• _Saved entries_

-.-.-

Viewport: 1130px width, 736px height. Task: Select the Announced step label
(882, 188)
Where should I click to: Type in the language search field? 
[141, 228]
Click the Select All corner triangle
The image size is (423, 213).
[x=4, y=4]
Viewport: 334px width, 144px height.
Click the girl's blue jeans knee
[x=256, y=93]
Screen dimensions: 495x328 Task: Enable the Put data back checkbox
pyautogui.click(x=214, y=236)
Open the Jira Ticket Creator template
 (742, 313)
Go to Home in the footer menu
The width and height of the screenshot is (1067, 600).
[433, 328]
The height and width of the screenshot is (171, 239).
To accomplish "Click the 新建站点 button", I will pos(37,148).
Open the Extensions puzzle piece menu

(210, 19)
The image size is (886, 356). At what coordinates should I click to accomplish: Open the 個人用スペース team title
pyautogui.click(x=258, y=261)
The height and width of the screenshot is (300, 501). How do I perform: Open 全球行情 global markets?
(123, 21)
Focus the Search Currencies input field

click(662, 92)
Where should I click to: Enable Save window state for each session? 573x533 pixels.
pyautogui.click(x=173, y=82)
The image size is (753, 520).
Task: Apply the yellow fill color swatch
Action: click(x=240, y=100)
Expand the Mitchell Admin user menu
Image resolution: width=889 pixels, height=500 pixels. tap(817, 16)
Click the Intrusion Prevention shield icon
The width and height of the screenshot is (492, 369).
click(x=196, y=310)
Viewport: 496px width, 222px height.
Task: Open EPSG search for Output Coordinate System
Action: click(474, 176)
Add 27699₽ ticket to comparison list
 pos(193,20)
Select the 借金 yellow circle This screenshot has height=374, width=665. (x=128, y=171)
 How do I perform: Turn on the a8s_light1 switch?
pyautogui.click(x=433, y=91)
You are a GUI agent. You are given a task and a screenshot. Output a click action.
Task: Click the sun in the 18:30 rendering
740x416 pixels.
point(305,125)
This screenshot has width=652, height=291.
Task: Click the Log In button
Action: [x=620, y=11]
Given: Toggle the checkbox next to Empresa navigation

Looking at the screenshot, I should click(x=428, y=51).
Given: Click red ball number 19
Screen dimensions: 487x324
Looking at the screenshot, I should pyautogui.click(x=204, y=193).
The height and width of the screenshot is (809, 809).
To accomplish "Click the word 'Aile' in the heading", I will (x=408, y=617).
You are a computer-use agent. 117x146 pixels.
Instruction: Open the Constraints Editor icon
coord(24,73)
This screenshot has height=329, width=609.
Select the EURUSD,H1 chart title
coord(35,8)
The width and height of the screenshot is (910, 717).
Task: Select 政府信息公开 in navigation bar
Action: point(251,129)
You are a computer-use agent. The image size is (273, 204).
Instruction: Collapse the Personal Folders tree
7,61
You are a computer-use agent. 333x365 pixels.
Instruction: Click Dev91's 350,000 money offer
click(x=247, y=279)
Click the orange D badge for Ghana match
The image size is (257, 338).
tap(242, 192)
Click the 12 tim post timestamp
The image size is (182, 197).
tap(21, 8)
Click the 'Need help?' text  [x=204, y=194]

-.-.-

Write the data above out again in full, exactly.

• _Your response_
Viewport: 1130px width, 736px height. Task: Select the Announced step label
(882, 188)
Where should I click to: Type in the language search field? 
[141, 228]
Click the Select All corner triangle
The image size is (423, 213).
[x=4, y=4]
Viewport: 334px width, 144px height.
Click the girl's blue jeans knee
[x=256, y=93]
Screen dimensions: 495x328 Task: Enable the Put data back checkbox
pyautogui.click(x=214, y=236)
Open the Jira Ticket Creator template
 (742, 313)
Go to Home in the footer menu
The width and height of the screenshot is (1067, 600).
[433, 328]
The height and width of the screenshot is (171, 239).
To accomplish "Click the 新建站点 button", I will pos(37,148).
Open the Extensions puzzle piece menu

(210, 19)
The image size is (886, 356). At what coordinates should I click to accomplish: Open the 個人用スペース team title
pyautogui.click(x=258, y=261)
The height and width of the screenshot is (300, 501). How do I perform: Open 全球行情 global markets?
(123, 21)
Focus the Search Currencies input field

click(662, 92)
Where should I click to: Enable Save window state for each session? 573x533 pixels.
pyautogui.click(x=173, y=82)
The image size is (753, 520).
Task: Apply the yellow fill color swatch
Action: click(x=240, y=100)
Expand the Mitchell Admin user menu
Image resolution: width=889 pixels, height=500 pixels. tap(817, 16)
Click the Intrusion Prevention shield icon
The width and height of the screenshot is (492, 369).
click(x=196, y=310)
Viewport: 496px width, 222px height.
Task: Open EPSG search for Output Coordinate System
Action: click(474, 176)
Add 27699₽ ticket to comparison list
 pos(193,20)
Select the 借金 yellow circle This screenshot has height=374, width=665. (x=128, y=171)
 How do I perform: Turn on the a8s_light1 switch?
pyautogui.click(x=433, y=91)
You are a GUI agent. You are given a task and a screenshot. Output a click action.
Task: Click the sun in the 18:30 rendering
740x416 pixels.
point(305,125)
This screenshot has width=652, height=291.
Task: Click the Log In button
Action: [x=620, y=11]
Given: Toggle the checkbox next to Empresa navigation

Looking at the screenshot, I should click(x=428, y=51).
Given: Click red ball number 19
Screen dimensions: 487x324
Looking at the screenshot, I should pyautogui.click(x=204, y=193).
The height and width of the screenshot is (809, 809).
To accomplish "Click the word 'Aile' in the heading", I will (x=408, y=617).
You are a computer-use agent. 117x146 pixels.
Instruction: Open the Constraints Editor icon
coord(24,73)
This screenshot has height=329, width=609.
Select the EURUSD,H1 chart title
coord(35,8)
The width and height of the screenshot is (910, 717).
Task: Select 政府信息公开 in navigation bar
Action: point(251,129)
You are a computer-use agent. The image size is (273, 204).
Instruction: Collapse the Personal Folders tree
7,61
You are a computer-use agent. 333x365 pixels.
Instruction: Click Dev91's 350,000 money offer
click(x=247, y=279)
Click the orange D badge for Ghana match
The image size is (257, 338).
tap(242, 192)
Click the 12 tim post timestamp
The image size is (182, 197).
tap(21, 8)
Click the 'Need help?' text  [x=204, y=194]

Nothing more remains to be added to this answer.